The current debacle going on in Formula 1 has raised the question of whether there should be customer cars. I have written about this before, but I think it bears repeating. Customer cars was where F1 came from and it should not be where it is going to. If one analyses the sport and asks what’s wrong, the answer is very simple: the sport generates $1.8 billion in revenues and it cannot maintain 11 teams making 20 appearances each year.
That is insane.
To understand why this happens one must look at history. Bernie grabbed the rights to promote the sport and has done an amazing job to build the sport up to the level it is at today. There is still loads of potential for more. However, in doing this Mr E buttered his own toast before anyone else got a taste and at one point he was taking about 65 percent of the revenues and the teams were left with the leftovers. They tried to get together to force him to change but on each occasion Ferrari accepted an offer and split away from the other teams. Ferrari is a key player in the sport and everyone accepts that the Italian car firm is a bit special. F1 and Ferrari go together. Ferrari did what was best for Ferrari. After Ferrari left the opposition crumbled. The end result of this is that Ecclestone has been able to whip the teams into line and keep more of the money for himself and those who have bought into his business.

◆ DATA BLOCK:

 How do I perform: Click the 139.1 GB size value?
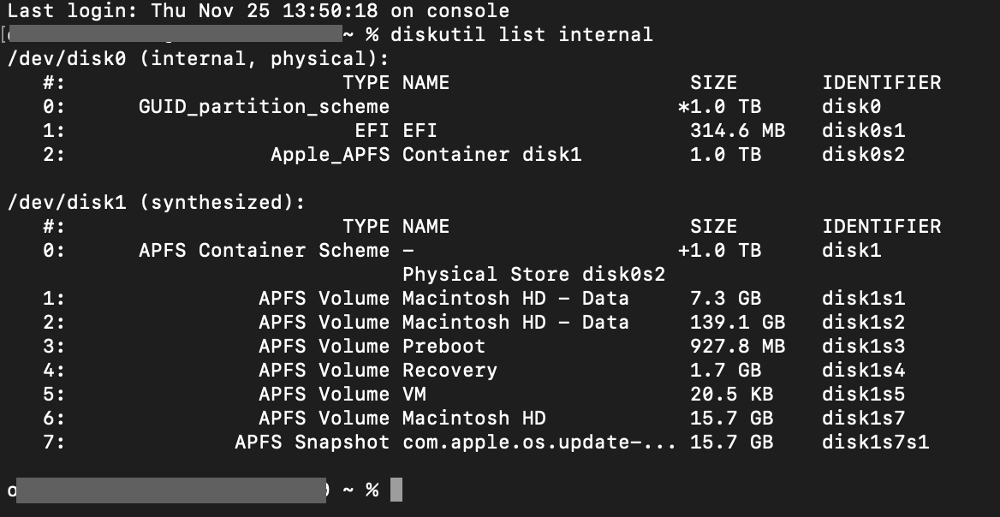737,323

◆ SHORT TASK: Please reproduce the part of the Formula 1 commentary between "The current debacle" and "appearances each year.", inclusive.

◆ ANSWER IN FULL:
The current debacle going on in Formula 1 has raised the question of whether there should be customer cars. I have written about this before, but I think it bears repeating. Customer cars was where F1 came from and it should not be where it is going to. If one analyses the sport and asks what’s wrong, the answer is very simple: the sport generates $1.8 billion in revenues and it cannot maintain 11 teams making 20 appearances each year.